(Data extracted from a collection)
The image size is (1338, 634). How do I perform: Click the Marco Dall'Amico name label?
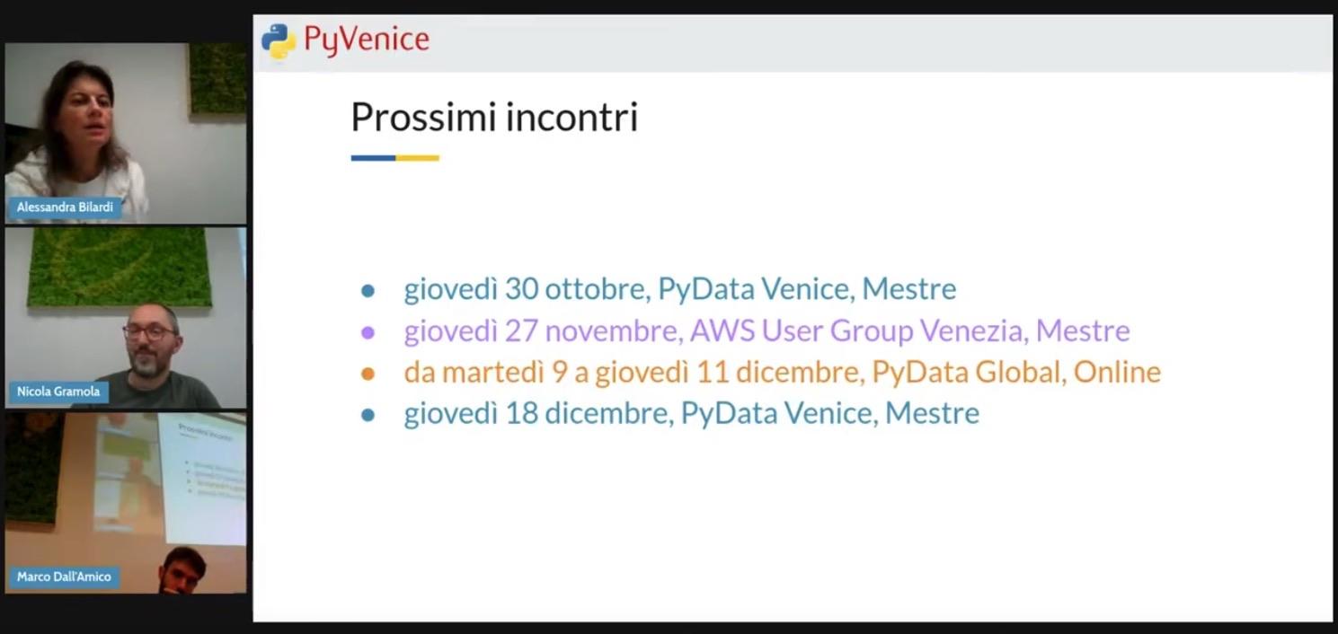(64, 577)
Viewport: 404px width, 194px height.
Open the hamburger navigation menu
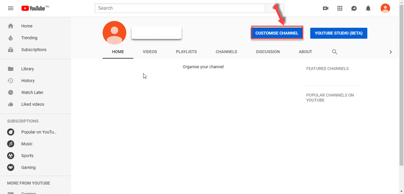(11, 8)
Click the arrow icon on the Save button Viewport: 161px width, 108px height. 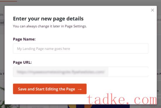click(x=80, y=89)
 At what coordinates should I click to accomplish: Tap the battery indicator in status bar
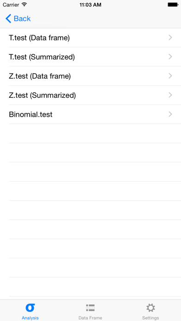[173, 5]
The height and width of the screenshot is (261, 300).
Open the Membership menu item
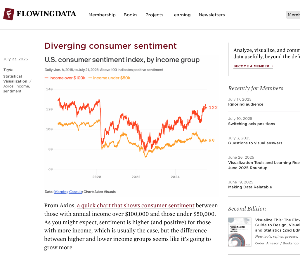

**Your goal:** Beginning with the line that contains "The height and", output every line down to the last line of the entries above exactly as written, apart from the pictures.

**Exercise response:**
The height and width of the screenshot is (261, 300).
Open the Membership menu item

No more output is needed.